Choose a tag to compare

⭐️ Highlights

🛡️ Try Multiple LLMs with FallbackChatGenerator

Introduced FallbackChatGenerator, a resilient chat generator that runs multiple LLMs sequentially and automatically falls back when one fails. It tries each generator in order until one succeeds, handling errors like timeouts, rate limits, or server issues.

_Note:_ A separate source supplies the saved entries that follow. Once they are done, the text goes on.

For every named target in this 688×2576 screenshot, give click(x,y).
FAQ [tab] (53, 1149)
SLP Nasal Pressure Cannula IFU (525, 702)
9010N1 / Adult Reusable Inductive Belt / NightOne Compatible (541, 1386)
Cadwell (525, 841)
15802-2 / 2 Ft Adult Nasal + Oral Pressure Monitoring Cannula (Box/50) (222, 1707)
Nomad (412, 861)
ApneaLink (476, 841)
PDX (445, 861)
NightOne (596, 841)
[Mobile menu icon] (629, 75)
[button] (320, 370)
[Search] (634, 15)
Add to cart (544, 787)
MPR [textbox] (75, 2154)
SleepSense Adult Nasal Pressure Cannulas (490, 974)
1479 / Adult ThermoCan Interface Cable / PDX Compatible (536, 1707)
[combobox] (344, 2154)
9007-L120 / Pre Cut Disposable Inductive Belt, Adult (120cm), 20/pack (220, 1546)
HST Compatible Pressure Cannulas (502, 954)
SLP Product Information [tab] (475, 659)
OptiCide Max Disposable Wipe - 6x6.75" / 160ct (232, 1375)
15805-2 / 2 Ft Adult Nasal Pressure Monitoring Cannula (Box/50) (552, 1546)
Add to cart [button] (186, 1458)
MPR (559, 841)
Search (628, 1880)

Ideal for building robust, production-grade chat systems that stay responsive across providers.

from haystack.dataclasses import ChatMessage
from haystack_integrations.components.generators.google_genai import GoogleGenAIChatGenerator
from haystack_integrations.components.generators.anthropic import AnthropicChatGenerator
from haystack.components.generators.chat.openai import OpenAIChatGenerator
from haystack.components.generators.chat.fallback import FallbackChatGenerator

anthropic_generator = AnthropicChatGenerator(model="claude-sonnet-4-5", timeout=1) # force failure with low timeout
google_generator = GoogleGenAIChatGenerator(model="gemini-2.5-flashy") # force failure with typo in model name
openai_generator = OpenAIChatGenerator(model="gpt-4o-mini") # success

chat_generator = FallbackChatGenerator(chat_generators=[anthropic_generator, google_generator, openai_generator])
response = chat_generator.run(messages=[ChatMessage.from_user("What is the plot twist in Shawshank Redemption?")])

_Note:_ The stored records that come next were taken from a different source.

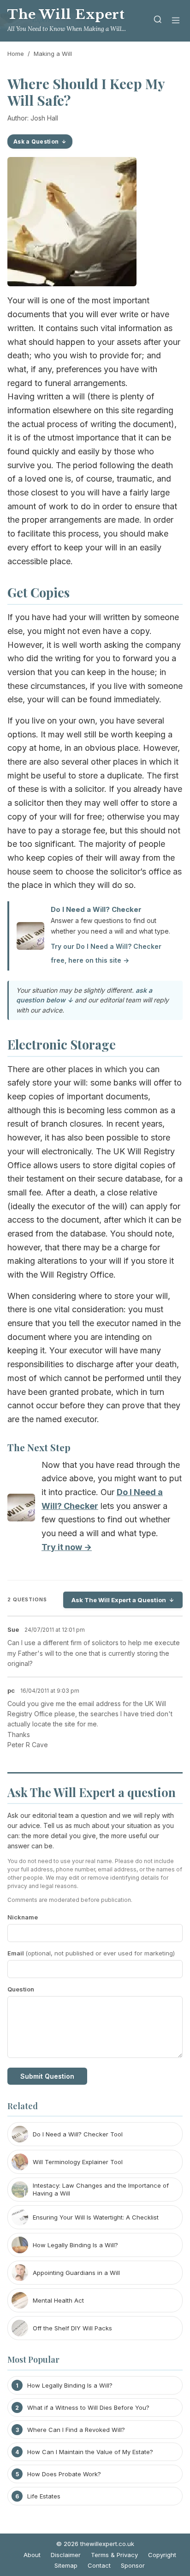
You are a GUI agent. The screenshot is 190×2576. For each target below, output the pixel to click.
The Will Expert (66, 14)
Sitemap (65, 2565)
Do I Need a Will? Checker (96, 909)
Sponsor (133, 2565)
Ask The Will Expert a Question (118, 1600)
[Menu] (176, 21)
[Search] (157, 21)
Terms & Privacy (114, 2554)
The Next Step (39, 1447)
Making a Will (53, 53)
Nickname (22, 1917)
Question (20, 1989)
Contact (99, 2565)
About (32, 2554)
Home (15, 53)
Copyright (162, 2554)
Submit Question (47, 2076)
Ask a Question (36, 141)
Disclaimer (66, 2554)
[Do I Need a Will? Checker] (21, 1509)
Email (91, 1953)
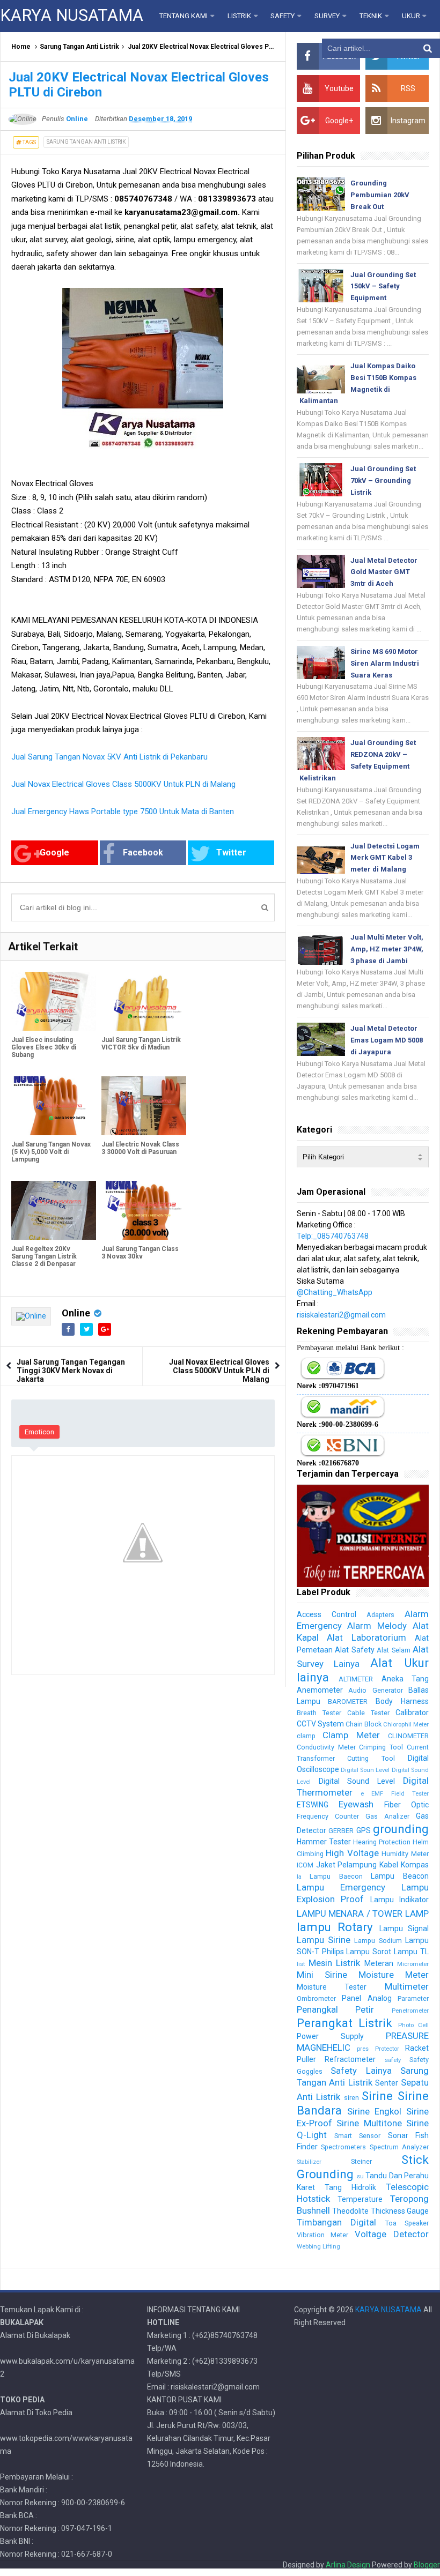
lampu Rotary (335, 1927)
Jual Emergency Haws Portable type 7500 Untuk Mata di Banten (122, 811)
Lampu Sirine (323, 1939)
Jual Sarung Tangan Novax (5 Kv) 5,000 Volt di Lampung (51, 1152)
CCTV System (320, 1723)
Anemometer (320, 1690)
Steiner (361, 2161)
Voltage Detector (392, 2234)
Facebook (143, 852)
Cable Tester (368, 1713)
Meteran (378, 1963)
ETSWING (312, 1804)
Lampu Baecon (336, 1876)
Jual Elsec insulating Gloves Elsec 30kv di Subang (43, 1047)
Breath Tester (319, 1713)
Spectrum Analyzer (399, 2147)
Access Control (326, 1614)
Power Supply (330, 2036)
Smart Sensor (357, 2136)
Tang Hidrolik (350, 2187)
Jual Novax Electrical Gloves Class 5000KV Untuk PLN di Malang (123, 784)
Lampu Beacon (400, 1876)
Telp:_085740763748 (333, 1236)
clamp (306, 1736)
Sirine (377, 2096)
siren (351, 2098)
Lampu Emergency (341, 1887)
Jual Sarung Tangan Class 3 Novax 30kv (140, 1252)
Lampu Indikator (399, 1899)
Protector (387, 2048)
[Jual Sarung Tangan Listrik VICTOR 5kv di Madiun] (143, 1001)
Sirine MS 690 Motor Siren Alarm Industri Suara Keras (384, 663)
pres (363, 2048)
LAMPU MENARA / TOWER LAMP (363, 1913)
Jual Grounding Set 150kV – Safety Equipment (383, 286)
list (301, 1964)
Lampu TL (411, 1951)
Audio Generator (375, 1690)
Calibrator (412, 1712)
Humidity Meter (405, 1854)
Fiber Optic (406, 1804)
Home (21, 46)
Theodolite (350, 2211)
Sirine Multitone (368, 2123)
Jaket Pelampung (346, 1864)
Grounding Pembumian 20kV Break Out (379, 195)
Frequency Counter (328, 1816)
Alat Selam (393, 1650)
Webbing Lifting (318, 2246)
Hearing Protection (381, 1842)
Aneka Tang (405, 1678)
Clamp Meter (351, 1735)
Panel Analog (366, 1998)
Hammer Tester (324, 1841)
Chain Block (364, 1724)
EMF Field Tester (400, 1793)
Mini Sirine (322, 1974)
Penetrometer (410, 2010)
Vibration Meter (323, 2235)
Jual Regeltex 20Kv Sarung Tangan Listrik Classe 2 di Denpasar (44, 1256)
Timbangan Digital (336, 2222)
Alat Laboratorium (366, 1637)
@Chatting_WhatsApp (334, 1292)
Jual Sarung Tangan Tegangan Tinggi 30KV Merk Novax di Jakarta (71, 1370)
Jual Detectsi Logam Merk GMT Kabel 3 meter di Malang (385, 858)
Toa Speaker (407, 2223)
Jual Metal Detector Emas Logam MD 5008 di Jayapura (386, 1040)
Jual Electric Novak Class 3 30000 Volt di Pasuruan (140, 1148)
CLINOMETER (408, 1736)
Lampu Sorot (368, 1951)
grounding (401, 1829)
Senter (386, 2083)
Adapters (380, 1615)
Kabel (388, 1864)
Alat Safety (354, 1650)
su (360, 2176)
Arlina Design (348, 2564)
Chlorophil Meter (406, 1724)
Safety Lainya (361, 2070)
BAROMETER (348, 1702)
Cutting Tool (371, 1758)
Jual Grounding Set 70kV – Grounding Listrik (383, 480)
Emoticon (39, 1432)
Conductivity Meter (326, 1747)
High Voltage (352, 1853)
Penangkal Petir (336, 2009)
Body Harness (402, 1701)
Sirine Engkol (374, 2111)
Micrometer (413, 1964)
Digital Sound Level (357, 1781)
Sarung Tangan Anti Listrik (79, 46)
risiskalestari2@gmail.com (341, 1315)
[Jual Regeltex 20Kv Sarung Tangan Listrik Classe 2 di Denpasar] (53, 1210)
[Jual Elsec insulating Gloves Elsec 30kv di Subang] (53, 1001)
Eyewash (356, 1804)
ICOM (305, 1865)
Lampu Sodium (377, 1941)
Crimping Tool (381, 1747)
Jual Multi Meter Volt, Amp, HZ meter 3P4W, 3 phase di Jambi (386, 949)
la (299, 1876)
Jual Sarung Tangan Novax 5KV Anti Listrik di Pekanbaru (109, 757)
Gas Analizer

print("Successful ChatGenerator: ", response["meta"]["successful_chat_generator_class"])
print("Response: ", response["replies"][0].text)

Output:

WARNING:haystack.components.generators.chat.fallback:ChatGenerator AnthropicChatGenerator failed with error: Request timed out or interrupted...
WARNING:haystack.components.generators.chat.fallback:ChatGenerator GoogleGenAIChatGenerator failed with error: Error in Google Gen AI chat generation: 404 NOT_FOUND...
Successful ChatGenerator:   OpenAIChatGenerator
Response:  In "The Shawshank Redemption," ....

🛠️ Mix Tool and Toolset in Agents

You can now combine both Tool and Toolset objects in the same tools list for Agent and ToolInvoker components. This update brings more flexibility, letting you organize tools into logical groups while still adding standalone tools in one go.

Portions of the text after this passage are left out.